A wide variety of stress paradigms with animal models have been used to study the causal effect of stress in cancer aggressiveness. The majority of these studies used xenograft cancer models with a CRS protocol (1, 2, 5). We demonstrated that a previous exposure to a CRS protocol did not impact GBM aggressiveness in an immunocompromised xenograft model of GBM. Conversely, the CRS paradigm has been shown to promote colorectal cancer growth in a xenograft mouse model (1). However, it has also been reported that restraint stress alone did not significantly promote colorectal cancer growth in a similar xenograft mouse model (60). Another study showed that CRS did not decrease the survival of an oral squamous cell carcinoma mouse model (61).
The stress response is also known to produce remarkable changes in the immune system, which can compromise cellular immunity with down-regulation of the cellular immune response (3, 32, 44, 62). Malignant tumors also develop multiple escape mechanisms through which they evade recognition and destruction by the immune system (63). Considering that NSG mice are severely immunocompromised, which could affect tumor aggressiveness and interfere with survival, we also explored immunocompetent models, in which we could account for the contribution of the immune system in tumor progression. Therefore, the use of a paradigm that comprised all physiological parameters of the stress response is of extreme importance.
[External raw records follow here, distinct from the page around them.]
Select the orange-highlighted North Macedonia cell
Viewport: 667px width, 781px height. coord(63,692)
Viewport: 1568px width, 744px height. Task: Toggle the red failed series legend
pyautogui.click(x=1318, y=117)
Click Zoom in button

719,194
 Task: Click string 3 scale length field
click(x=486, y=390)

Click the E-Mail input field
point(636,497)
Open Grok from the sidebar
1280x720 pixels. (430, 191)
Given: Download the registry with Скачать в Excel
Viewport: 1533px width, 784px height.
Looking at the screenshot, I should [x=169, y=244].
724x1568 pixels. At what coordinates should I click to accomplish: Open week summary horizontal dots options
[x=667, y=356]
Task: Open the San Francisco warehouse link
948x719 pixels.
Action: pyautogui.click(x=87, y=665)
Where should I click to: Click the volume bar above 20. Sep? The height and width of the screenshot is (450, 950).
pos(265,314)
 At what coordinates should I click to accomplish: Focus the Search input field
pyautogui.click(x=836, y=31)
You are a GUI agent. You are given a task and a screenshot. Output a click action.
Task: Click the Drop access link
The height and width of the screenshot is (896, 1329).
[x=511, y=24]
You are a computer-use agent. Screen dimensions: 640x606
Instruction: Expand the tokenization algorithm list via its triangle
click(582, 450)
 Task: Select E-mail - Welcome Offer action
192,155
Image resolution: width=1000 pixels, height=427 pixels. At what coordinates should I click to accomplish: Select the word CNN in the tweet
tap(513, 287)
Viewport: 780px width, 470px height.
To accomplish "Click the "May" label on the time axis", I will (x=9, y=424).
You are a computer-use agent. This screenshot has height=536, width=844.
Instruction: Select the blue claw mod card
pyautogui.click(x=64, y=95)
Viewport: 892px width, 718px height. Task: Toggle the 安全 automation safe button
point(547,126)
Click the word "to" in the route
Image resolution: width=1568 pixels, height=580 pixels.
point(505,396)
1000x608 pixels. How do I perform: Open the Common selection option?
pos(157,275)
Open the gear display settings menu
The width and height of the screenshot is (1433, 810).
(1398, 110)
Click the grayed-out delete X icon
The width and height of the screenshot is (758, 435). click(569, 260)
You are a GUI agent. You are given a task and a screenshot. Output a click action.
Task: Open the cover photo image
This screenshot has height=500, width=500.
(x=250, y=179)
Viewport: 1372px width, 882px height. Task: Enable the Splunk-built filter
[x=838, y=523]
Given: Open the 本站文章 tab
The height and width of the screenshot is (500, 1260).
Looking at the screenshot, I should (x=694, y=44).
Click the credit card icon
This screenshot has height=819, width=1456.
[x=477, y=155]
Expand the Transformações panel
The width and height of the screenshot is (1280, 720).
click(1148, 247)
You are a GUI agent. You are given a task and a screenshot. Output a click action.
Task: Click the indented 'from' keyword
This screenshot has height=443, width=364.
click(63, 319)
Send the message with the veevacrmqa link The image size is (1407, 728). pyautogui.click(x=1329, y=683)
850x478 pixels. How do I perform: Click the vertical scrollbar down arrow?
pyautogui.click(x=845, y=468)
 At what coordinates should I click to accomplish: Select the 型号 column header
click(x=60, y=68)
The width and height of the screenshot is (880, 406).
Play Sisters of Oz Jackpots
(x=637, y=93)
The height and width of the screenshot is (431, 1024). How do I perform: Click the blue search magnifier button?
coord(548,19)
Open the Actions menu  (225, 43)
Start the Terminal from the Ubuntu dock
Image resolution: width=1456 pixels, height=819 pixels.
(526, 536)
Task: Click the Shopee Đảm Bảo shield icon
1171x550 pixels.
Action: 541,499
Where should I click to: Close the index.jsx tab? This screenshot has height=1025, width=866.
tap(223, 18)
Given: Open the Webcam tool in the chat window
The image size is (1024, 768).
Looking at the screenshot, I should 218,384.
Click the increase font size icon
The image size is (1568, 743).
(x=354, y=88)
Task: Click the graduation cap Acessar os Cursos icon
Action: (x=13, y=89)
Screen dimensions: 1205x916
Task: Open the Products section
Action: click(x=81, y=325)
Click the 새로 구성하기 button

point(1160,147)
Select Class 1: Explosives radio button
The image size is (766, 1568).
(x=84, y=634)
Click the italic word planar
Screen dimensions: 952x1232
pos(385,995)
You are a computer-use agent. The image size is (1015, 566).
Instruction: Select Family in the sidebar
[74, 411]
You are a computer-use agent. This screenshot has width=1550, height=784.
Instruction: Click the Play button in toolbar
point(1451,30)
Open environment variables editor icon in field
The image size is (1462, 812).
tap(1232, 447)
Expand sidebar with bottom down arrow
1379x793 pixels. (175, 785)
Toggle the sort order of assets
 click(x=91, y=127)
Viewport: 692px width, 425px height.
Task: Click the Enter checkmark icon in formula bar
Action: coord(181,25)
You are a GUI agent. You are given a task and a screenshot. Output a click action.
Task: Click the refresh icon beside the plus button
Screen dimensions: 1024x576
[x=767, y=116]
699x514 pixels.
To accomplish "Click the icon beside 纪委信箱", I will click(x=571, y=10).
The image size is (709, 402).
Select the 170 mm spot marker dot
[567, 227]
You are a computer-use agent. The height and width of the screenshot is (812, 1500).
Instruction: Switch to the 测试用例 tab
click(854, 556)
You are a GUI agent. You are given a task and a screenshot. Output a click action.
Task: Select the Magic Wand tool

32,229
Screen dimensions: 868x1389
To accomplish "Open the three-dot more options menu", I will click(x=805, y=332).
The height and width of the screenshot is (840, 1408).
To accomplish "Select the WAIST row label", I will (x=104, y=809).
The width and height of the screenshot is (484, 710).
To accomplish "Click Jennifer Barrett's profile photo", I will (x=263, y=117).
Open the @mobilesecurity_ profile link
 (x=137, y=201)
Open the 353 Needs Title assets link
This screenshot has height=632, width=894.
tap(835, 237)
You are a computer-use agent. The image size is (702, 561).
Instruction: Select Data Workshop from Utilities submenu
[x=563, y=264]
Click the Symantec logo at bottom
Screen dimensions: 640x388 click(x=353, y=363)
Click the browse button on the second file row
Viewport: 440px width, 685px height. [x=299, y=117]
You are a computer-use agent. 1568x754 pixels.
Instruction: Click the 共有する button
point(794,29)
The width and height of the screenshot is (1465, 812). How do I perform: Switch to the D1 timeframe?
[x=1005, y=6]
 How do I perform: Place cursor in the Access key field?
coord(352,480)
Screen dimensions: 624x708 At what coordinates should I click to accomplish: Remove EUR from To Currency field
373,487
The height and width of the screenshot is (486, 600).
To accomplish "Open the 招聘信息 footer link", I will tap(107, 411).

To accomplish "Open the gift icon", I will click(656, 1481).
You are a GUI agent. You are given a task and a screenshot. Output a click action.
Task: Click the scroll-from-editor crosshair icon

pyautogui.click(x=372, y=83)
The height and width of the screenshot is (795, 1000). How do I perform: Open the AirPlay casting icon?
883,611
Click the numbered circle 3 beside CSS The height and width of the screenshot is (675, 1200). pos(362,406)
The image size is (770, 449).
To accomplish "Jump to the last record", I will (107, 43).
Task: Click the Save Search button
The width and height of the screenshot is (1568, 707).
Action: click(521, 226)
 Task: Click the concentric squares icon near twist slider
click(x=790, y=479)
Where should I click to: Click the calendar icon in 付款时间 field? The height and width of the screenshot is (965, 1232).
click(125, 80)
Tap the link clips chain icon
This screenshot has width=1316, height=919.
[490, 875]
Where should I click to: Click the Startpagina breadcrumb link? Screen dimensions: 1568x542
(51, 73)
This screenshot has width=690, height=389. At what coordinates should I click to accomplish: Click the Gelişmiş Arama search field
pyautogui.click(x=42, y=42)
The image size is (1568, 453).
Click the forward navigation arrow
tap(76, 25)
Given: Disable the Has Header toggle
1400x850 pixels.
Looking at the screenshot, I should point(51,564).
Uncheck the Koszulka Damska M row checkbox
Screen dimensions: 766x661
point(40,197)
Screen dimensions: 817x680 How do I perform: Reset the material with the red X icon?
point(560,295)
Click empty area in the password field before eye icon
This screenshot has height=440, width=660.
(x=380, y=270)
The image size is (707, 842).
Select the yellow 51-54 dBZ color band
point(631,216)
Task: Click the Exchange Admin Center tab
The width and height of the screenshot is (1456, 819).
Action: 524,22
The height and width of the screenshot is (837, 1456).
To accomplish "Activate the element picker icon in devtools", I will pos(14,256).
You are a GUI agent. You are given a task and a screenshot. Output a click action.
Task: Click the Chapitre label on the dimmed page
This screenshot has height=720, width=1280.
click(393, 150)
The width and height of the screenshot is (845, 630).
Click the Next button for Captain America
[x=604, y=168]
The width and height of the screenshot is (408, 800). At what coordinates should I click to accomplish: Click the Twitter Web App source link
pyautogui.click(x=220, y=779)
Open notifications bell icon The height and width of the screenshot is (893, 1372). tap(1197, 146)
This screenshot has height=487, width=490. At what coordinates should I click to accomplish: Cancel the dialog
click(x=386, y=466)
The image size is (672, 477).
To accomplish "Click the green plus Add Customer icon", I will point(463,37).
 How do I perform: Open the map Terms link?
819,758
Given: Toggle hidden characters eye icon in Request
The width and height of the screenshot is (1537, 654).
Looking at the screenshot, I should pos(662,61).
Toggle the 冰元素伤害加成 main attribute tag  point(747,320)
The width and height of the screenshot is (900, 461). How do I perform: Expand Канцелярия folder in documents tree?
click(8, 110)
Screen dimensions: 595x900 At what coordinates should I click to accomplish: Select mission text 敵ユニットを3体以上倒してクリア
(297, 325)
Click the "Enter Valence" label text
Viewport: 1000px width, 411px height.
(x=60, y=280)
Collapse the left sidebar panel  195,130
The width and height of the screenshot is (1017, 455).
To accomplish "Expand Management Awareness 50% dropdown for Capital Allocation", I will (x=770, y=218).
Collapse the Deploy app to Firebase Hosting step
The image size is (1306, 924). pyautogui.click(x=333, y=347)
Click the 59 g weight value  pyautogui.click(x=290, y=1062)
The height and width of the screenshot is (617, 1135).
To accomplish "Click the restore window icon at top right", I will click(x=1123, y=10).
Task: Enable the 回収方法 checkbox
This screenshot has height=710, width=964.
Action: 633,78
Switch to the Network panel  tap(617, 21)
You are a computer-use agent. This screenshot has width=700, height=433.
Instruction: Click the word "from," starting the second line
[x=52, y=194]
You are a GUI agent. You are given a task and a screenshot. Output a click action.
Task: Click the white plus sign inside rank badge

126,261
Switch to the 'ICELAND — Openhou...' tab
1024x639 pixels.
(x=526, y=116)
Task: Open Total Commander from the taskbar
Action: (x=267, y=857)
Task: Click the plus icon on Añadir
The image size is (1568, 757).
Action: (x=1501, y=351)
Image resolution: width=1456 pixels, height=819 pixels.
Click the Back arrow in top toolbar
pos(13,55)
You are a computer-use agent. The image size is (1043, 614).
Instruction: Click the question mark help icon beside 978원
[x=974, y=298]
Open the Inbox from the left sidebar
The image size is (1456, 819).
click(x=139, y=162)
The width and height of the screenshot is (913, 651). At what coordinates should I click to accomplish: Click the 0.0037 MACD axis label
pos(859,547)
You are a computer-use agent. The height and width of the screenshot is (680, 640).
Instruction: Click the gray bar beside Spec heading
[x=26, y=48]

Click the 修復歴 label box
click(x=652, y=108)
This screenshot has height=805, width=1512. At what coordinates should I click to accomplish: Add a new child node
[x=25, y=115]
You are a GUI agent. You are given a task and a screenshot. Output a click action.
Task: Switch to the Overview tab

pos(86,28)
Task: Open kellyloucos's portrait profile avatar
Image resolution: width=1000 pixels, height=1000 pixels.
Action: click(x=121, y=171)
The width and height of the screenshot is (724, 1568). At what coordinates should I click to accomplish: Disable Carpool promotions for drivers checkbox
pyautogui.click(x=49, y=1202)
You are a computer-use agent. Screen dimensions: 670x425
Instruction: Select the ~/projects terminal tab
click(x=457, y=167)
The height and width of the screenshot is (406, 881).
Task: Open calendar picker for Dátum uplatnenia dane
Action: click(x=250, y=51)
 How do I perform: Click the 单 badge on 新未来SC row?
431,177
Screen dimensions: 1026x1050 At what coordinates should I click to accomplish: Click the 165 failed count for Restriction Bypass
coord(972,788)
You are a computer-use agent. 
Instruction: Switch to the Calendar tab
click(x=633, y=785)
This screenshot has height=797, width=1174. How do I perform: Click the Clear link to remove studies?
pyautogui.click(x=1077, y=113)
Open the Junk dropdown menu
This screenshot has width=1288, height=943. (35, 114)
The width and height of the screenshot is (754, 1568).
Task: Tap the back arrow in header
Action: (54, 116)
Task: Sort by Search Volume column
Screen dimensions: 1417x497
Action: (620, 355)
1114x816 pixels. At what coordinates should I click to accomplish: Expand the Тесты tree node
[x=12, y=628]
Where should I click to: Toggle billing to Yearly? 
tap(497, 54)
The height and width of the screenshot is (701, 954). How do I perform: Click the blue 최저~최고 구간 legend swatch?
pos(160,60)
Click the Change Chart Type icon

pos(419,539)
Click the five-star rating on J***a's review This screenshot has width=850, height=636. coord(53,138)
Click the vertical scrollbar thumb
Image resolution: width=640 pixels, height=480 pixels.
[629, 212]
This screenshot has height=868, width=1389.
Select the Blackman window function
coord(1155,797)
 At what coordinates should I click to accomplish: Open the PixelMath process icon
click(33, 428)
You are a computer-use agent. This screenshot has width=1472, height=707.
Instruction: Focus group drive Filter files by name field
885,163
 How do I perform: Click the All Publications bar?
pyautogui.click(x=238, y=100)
The CUS protocol is of long-term duration and commonly used to study the impact of stress in animal models and is characterized by the random, intermittent, and unpredictable exposure to a variety of different stressors ultimately leading to a more aggressive phenotype (33, 34). Mice exposed to the CUS protocol before GBM implantation did not present any significant differences in OS. This suggests that, in this GBM model, previous exposure to chronic stress does not affect tumor aggressiveness.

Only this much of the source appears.